Более трех лет бельгийцы представали перед миром как самые великие его мученики. Став свидетелем того нанизывания, даже я неожиданно ощутил укол вины и поднял руку, чтобы ощупать острый гуннский шип, торчащий из шлема, которым была моя голова. Дело осложнялось тем, что судья сам был американцем валлонского происхождения. На протяжении всего суда он задавал множество не ахти как утонченных вопросов, явной целью которых было выяснить, не были ли мои предки гугенотами. При каждом из них моему дяде приходилось лягать адвоката, сидевшего впереди, и манипулировать им как марионеткой, чтобы тот заявил протест. Мы очень хотели сменить защитника, но нам отсоветовали – это, мол, каким-то образом будет подразумевать, что вина наша даже превышает ту, что вменяется, к тому же мой защитник возглавлял в Оссининге адвокатуру по уголовным делам, так что любой адвокат извне Оссининга был, разумеется, обречен.

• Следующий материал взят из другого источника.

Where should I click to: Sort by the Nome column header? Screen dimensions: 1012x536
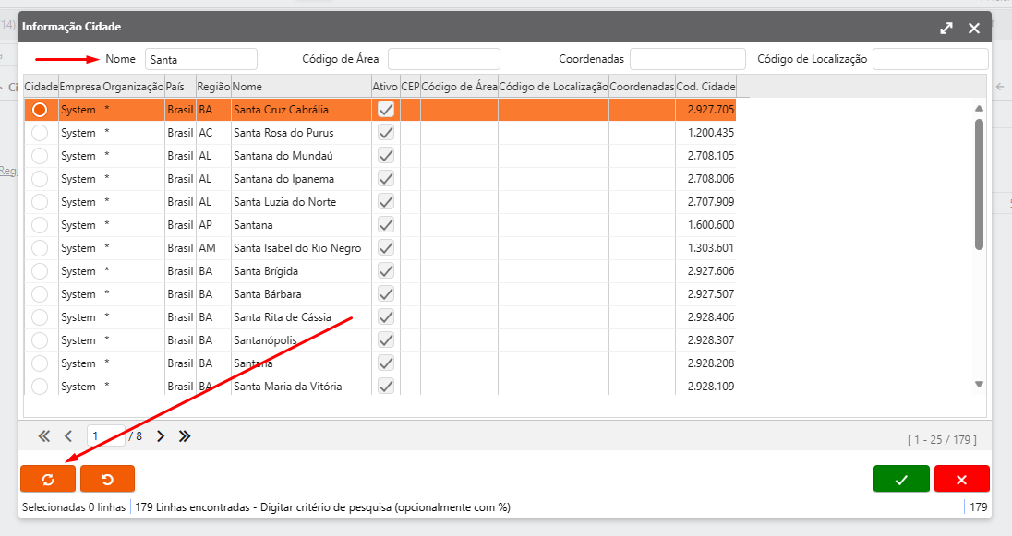point(300,86)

Доказательства самозащиты были, однако, настолько четкими, что я, вероятно, выкрутился бы, несмотря на все несообразности и несмотря на блестящее подведение итогов судебных прений, которое защитник начал такими словами: «Ваша честь! Конечно, это был сучий самобро… самобро… броны!» – и продолжал в том же духе на протяжении часа или двух, так что присяжные сидели на самом краешке своих стульев и вытягивали шеи, пытаясь понять, что такое он говорит.
Моя вспышка и нападение на судью под конец судопроизводства – вот что решило дело. Мне, наверное, следовало бы знать, наверное, следовало бы ожидать этой провокации, потому что в Оссининге имели обыкновение подавать судье кофе, пытаясь протрезвить его самого для произнесения своего монолога.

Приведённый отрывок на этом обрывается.